Types Of Income Generating Investment Properties:
Real Estate Investments Can Take Many Forms.
A beginning investor may start out with residential properties such as a single family home or condo to rent to a tenant or with a duplex that they can live in one side and rent the other. This is a good way to get your ‘feet wet’ in the real estate investing market. Additional residential investment properties may include larger units (2-4 unit buildings) (4-8 unit buildings) , larger apartment buildings with many units and buildings in a complex. Mobile home parks are another option for investors.
There are a number of commercial real estate investment opportunities. Office buildings/units are one of the most profitable investments to own. Medical office buildings are one type and a general office building would be another. They tend to have longer term leases and there is not as much required to manage them.
Retail buildings are a great investment and can vary in types. These can range from stand alone buildings such as a restaurant, grocery or retail store to strip mall type properties with multiple tenants.
Industrial properties have a variety of uses ranging from warehouses and manufacturing to research and development facilities.
Rehabbing Houses For Profit – “Flipping”
When an investor purchases a home that has deferred maintenance or needs repair, they can purchase for a lower price, do the needed work on the home then sell it for a profit. This is commonly known as “flipping.” If the investor is savvy and has a good crew working for them they can complete the work needing done and get it sold in a timely manner. The more skilled you are at the process of seeing the true value and needs of the property the more likelihood of successful and profitable flipping.

# RECORD EXTRACTS

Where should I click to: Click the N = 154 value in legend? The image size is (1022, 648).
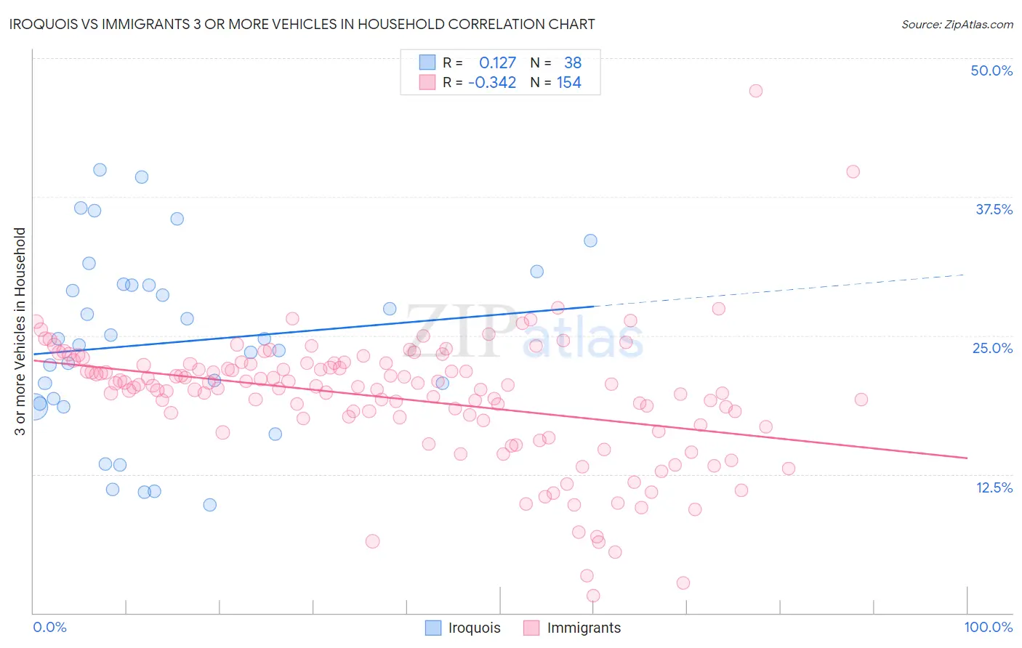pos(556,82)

---

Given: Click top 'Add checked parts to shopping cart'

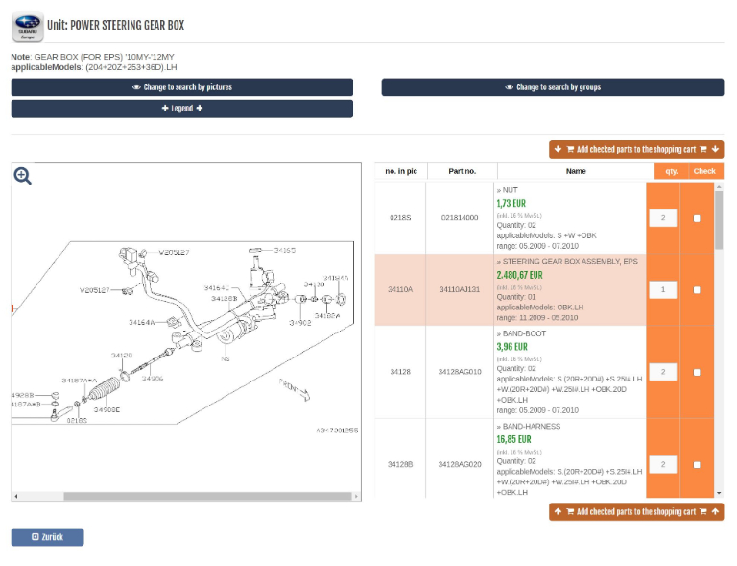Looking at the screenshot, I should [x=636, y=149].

# ASSIGNED TASK 1
In the real estate investing text, which commercial property type is called one of the most profitable investments to own?
# ASSIGNED TASK 2
Write the next part of the real estate investing text, picking up after its final sentence.

# YOUR RESPONSE 1
Office buildings/units.

# YOUR RESPONSE 2
There are a few ways to finance a property to flip for profit. The first, of course is cash. A cash purchase puts you ahead of the competition and sets you up for a quicker closing which in turn cuts your costs and time frames. Cash can be obtained by financing through a hard money lender or private source. You can also get the needed funds by taking out a second mortgage or home equity line on your own or a partners home or other properties. The second is a conventional loan. The tricky part of this is the fact that you can usually only qualify with a cosmetic fixer. If the property is badly in need of serious repair, a lender won’t typically loan on it. Thirdly there are also rehab loans but there are restrictions on selling the house within a certain time frame so it may best be used for owner occupied or properties that are planned to be held and rented for a certain time period.
In the past the FHA had instituted an ‘anti-flipping’ rule. This meant that no one using FHA financing was able to purchase a home that had flipped- more specifically been purchased previously within 90 days. This rule was suspended in 2010 and that has been extended to the end of 2012. This allows FHA buyers to purchase flipped homes as soon as they are completed, no waiting period. The reason for this rule suspension was to allow more buyers to purchase homes and assist in the economic recovery.